═══ Stored rows ═══
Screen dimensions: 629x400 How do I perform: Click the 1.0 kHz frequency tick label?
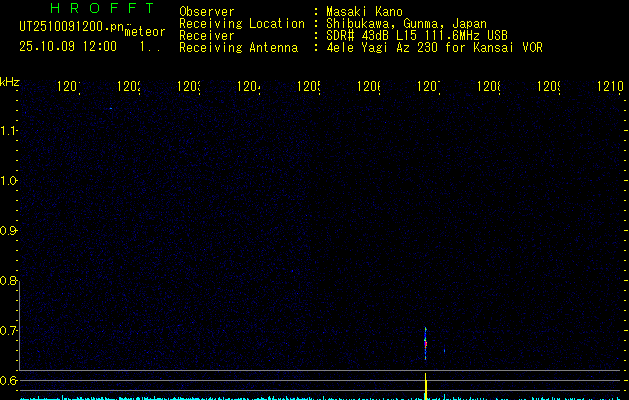[x=9, y=181]
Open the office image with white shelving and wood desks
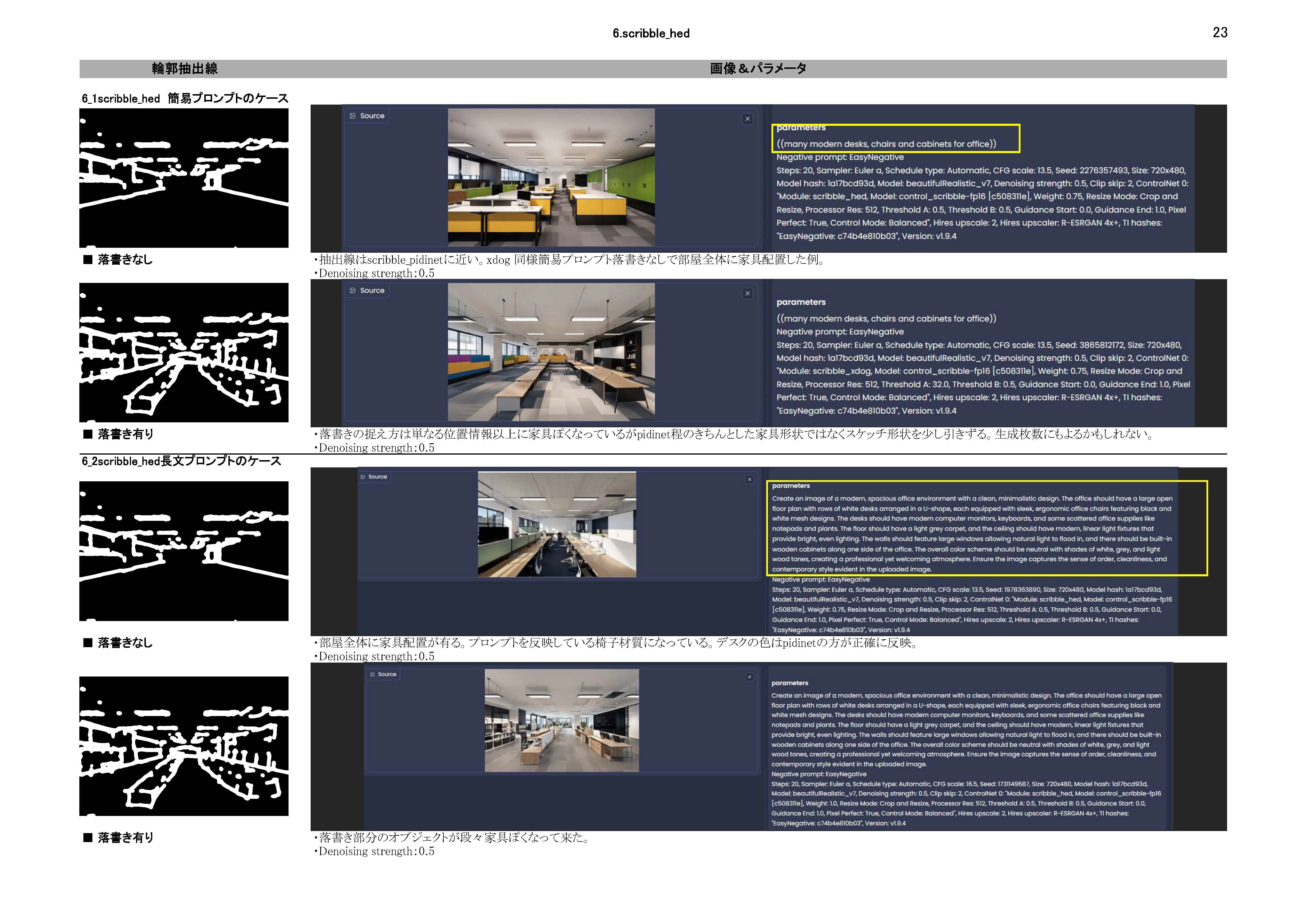Image resolution: width=1307 pixels, height=924 pixels. (x=561, y=720)
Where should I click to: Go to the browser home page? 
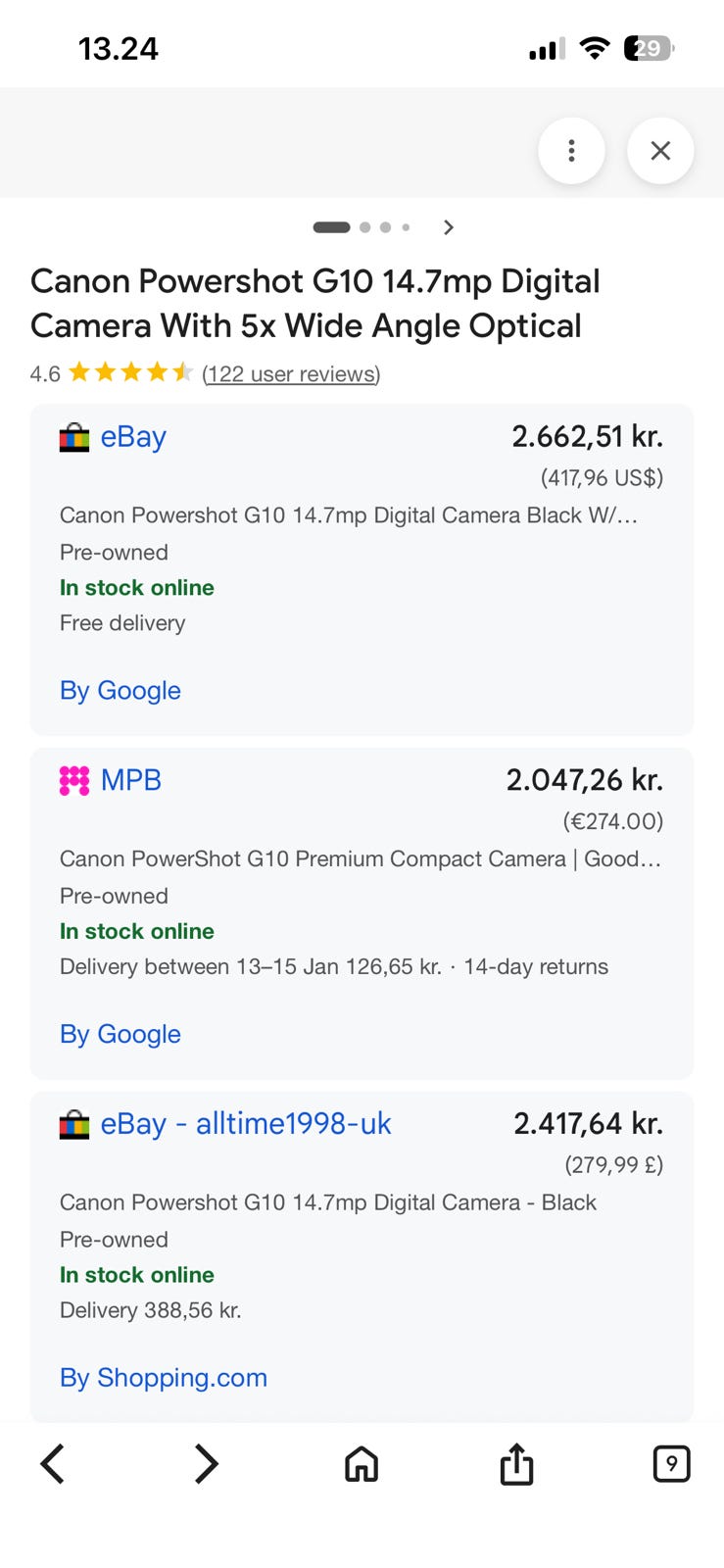(362, 1464)
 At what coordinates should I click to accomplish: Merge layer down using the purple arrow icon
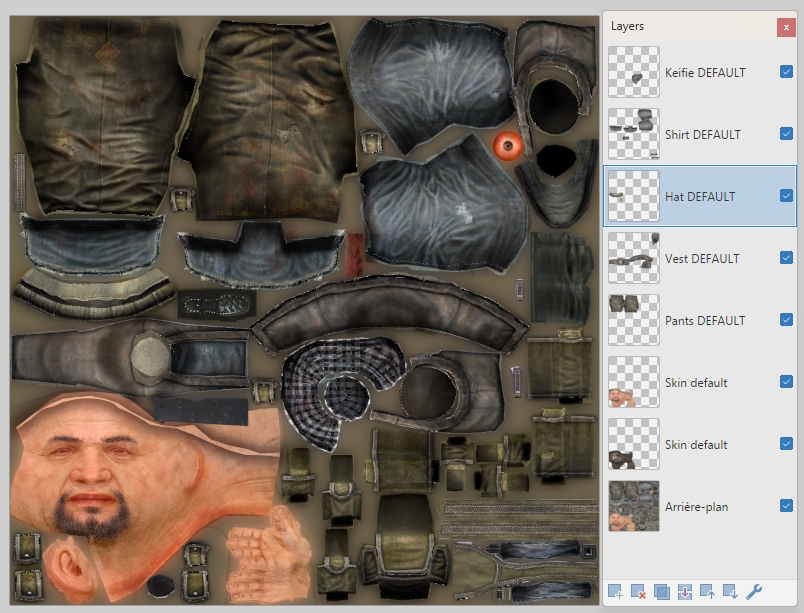tap(685, 591)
═══
* Exercise description
Copy each of the rows above word for word, omitting the pictures.

* Answer to this task
Screen dimensions: 629x400 How do I perform: Click the 1.0 kHz frequency tick label?
[x=9, y=181]
Open the office image with white shelving and wood desks
Image resolution: width=1307 pixels, height=924 pixels. (x=561, y=720)
Where should I click to: Go to the browser home page? 
(362, 1464)
 At what coordinates should I click to accomplish: Merge layer down using the purple arrow icon
tap(685, 591)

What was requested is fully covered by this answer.